**Saved data entries:**
Start of Block

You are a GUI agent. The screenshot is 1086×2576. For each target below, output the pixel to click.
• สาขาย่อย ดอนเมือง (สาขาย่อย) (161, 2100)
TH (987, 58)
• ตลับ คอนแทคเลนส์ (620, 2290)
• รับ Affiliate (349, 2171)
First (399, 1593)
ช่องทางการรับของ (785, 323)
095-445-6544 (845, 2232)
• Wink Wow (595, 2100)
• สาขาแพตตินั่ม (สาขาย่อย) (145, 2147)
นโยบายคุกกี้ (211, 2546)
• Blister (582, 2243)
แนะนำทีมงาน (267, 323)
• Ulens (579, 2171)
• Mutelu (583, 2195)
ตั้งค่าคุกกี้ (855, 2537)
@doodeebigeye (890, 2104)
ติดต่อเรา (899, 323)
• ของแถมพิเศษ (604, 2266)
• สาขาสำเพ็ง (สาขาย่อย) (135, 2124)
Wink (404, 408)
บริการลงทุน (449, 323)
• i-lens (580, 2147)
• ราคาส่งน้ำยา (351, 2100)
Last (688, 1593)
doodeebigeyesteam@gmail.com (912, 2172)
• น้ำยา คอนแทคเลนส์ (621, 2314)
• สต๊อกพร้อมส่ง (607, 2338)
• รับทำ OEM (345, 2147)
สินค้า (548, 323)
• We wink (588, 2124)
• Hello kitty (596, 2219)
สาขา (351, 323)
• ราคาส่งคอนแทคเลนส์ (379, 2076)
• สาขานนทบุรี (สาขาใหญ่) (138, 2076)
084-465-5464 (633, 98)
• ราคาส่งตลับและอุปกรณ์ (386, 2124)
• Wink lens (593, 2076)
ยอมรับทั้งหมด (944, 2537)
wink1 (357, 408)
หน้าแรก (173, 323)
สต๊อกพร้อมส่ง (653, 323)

End of Block
Start of Block

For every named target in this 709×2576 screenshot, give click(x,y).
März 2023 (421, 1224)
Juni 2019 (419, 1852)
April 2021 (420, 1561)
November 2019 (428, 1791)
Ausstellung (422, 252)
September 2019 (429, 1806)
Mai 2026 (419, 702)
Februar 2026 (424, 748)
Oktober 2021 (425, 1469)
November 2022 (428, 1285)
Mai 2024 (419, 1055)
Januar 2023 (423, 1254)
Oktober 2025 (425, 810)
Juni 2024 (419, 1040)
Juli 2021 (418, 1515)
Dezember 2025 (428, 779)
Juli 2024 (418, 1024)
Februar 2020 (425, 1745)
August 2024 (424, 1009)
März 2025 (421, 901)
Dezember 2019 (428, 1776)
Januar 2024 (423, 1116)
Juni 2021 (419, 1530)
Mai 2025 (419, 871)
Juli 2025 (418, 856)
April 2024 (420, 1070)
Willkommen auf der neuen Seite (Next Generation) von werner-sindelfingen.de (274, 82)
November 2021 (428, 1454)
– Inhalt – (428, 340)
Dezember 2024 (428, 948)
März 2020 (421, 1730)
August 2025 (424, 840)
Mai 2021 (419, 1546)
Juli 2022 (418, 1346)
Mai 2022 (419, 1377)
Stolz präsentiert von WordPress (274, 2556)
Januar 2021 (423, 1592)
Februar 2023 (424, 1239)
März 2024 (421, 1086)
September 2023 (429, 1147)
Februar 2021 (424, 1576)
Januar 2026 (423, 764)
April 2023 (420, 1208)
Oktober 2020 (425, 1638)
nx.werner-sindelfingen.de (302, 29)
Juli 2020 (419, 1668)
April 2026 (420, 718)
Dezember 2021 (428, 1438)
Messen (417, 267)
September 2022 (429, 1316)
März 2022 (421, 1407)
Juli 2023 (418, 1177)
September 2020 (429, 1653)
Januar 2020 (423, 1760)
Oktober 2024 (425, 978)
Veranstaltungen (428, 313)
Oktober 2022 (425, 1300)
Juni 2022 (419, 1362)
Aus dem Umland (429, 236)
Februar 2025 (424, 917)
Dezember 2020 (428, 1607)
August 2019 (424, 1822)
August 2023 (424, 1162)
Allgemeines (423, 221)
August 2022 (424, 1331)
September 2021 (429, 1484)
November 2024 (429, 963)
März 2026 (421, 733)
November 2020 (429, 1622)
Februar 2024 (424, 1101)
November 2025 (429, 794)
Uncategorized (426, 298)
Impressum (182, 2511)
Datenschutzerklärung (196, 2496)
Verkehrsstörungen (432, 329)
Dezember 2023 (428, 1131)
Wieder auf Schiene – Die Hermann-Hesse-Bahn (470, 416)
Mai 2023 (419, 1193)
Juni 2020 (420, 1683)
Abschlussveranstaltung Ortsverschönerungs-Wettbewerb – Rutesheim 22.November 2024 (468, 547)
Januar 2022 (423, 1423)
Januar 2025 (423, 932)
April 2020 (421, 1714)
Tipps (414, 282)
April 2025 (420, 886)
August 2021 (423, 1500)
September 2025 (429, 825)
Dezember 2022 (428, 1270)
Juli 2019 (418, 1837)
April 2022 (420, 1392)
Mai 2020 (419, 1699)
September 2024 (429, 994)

End of Block

**Task:** Out of the data above, give again only the lines starting at the one holding "Oktober 2024 (425, 978)" and ending at the one holding "September 2024 (429, 994)", unchanged.

**Result:**
Oktober 2024 (425, 978)
Veranstaltungen (428, 313)
Oktober 2022 (425, 1300)
Juni 2022 (419, 1362)
Aus dem Umland (429, 236)
Februar 2025 (424, 917)
Dezember 2020 (428, 1607)
August 2019 (424, 1822)
August 2023 (424, 1162)
Allgemeines (423, 221)
August 2022 (424, 1331)
September 2021 (429, 1484)
November 2024 (429, 963)
März 2026 (421, 733)
November 2020 (429, 1622)
Februar 2024 (424, 1101)
November 2025 (429, 794)
Uncategorized (426, 298)
Impressum (182, 2511)
Datenschutzerklärung (196, 2496)
Verkehrsstörungen (432, 329)
Dezember 2023 (428, 1131)
Wieder auf Schiene – Die Hermann-Hesse-Bahn (470, 416)
Mai 2023 (419, 1193)
Juni 2020 (420, 1683)
Abschlussveranstaltung Ortsverschönerungs-Wettbewerb – Rutesheim 22.November 2024 (468, 547)
Januar 2022 (423, 1423)
Januar 2025 (423, 932)
April 2020 (421, 1714)
Tipps (414, 282)
April 2025 (420, 886)
August 2021 (423, 1500)
September 2025 (429, 825)
Dezember 2022 (428, 1270)
Juli 2019 (418, 1837)
April 2022 (420, 1392)
Mai 2020 (419, 1699)
September 2024 (429, 994)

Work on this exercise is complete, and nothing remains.